We begin with a sharply dressed black couple entering an isolated neo-mid-century ranch-style modernist house that was completed in 2010 and designed by San Francisco's Jonathan Fledman. The woman, Marie (Zendaya), is dating the man, Malcolm (John David Washington). The latter is a film director; the former, an aspiring actress and recovered junky. Both are returning from the premiere of the director's first major work, the title of which is never revealed. But the black director is sure it will make his name as big as Spike Lee, or John Singleton, or Barry Jenkins. You get the picture.
But there is one big problem. Malcolm forgot to mention his partner during his appreciation speech. From this omission flows a very long night that the late Edward Albee (the greatest hack in the pantheon of American playwrights) would instantly recognize and even love: The constantly circling verbal attacks/abuses, the worthless make-up kisses, the walking around the house to blow off steam, the drama in the bathtub, the smoking, the drinking, the fighting and fighting and fighting to the break of dawn.
Marie believes her role in Malcolm's art is much bigger than he is willing to admit. She also thinks she's much smarter than him. As for Malcolm, he sees Marie in much the same light as Philip Oakey sees Susan Ann Sulley in the Human League tune "Don't You Want Me": "You were working as waitress in a cocktail bar, when I met you. I picked you out, I shook up and turned you around into someone new."
Because I cannot in all honesty recommend Malcolm & Marie (it fails to bring all of its pieces—architecture, couple, shameless evacuations, turbulent night—together), I will instead recommend a 1982 film that very successfully covers a similar territory, Kathleen Collins's Losing Ground.

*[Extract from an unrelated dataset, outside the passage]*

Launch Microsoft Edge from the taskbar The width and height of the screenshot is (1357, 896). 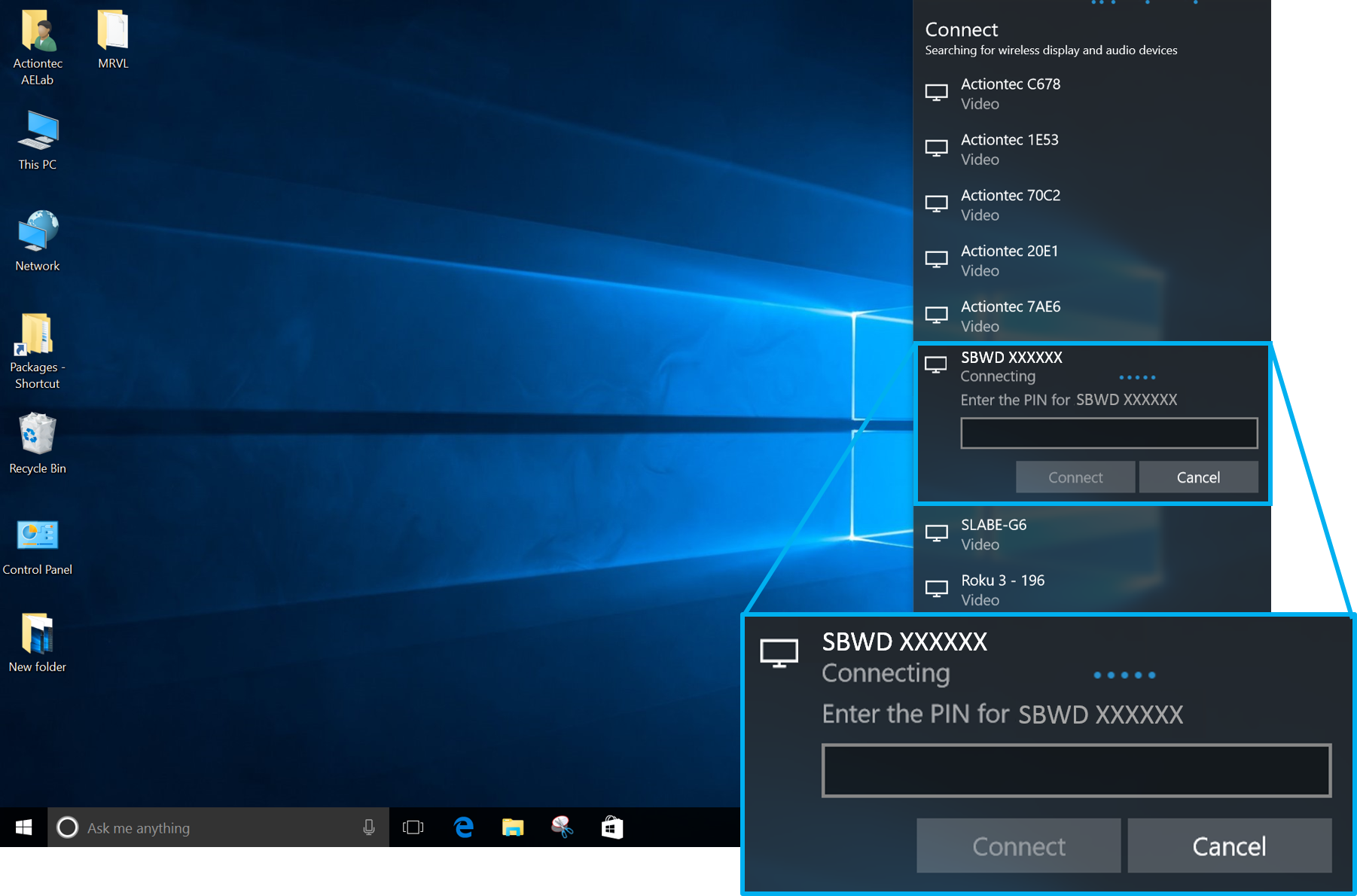(463, 827)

Losing Ground is set in exactly the same black intellectual/artistic milieu as Malcolm & Marie. In Losing Ground, the woman, Sara Rogers (Seret Scott), is a professor of continental philosophy, which in the US lands you in the English Department, because the US's Philosophy Department remains silent about that existentialist, structuralist, deconstructionist stuff. Sara's husband is a semi-accomplished painter, Victor (Bill Gunn), with big ideas and dreams. Their relationship, concerns, and lifestyle compliments those of Malcolm and Marie.
Both couples use big words very easily. They are lettered and articulate. They are also familiar with white American and white European cultural elitism. But Kathleen Collins's cultured black couple is far more interesting than the one divined by Sam Levinson, the writer and director of Malcolm & Marie. And there's a good reason for this. Though the philosophy professor in Losing Ground is equal in narrative position to the filmmaker in Malcolm & Marie, she has much greater (or more convincing) intellectual gravity than her counterpart.
Indeed, if one were to ask me which I would prefer to experience—the professor's book on "the estatic" or the director's film about a black drug addict who sounds a lot like the crack-addled mother of the boy in Barry Jenkin's Moonlight—I would pick the former.
Collins is clearly more familiar with the grain and textures of the little black world her film explores. She has been there, been in the middle of its quiet dramas, knows the extant tension of its hurtful words, and has played those jazz records, read those books, watched those films from France. Her characters are made of flesh and blood. Levinson's, on the other hand, never escape the two-dimension prison of his well-meaning script.